● **Pixel coordinate grounding data**:
-------

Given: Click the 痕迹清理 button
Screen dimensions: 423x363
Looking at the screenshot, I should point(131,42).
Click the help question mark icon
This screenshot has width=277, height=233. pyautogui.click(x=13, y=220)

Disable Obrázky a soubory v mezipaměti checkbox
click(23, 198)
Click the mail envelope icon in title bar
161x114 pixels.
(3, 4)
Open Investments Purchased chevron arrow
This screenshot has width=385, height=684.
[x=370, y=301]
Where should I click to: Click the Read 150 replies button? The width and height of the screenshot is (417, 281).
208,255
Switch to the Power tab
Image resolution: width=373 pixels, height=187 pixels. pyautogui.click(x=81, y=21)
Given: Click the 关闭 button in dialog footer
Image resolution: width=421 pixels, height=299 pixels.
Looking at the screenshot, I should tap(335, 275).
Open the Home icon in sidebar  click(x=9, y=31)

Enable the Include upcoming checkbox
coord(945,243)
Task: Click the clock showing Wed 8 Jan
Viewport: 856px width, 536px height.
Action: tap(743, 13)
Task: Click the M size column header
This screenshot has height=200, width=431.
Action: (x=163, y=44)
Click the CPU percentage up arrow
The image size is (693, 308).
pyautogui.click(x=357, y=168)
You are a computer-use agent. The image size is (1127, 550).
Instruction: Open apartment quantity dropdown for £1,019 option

-------

Only the number is wanted: how many lines above include the word "Open"?

3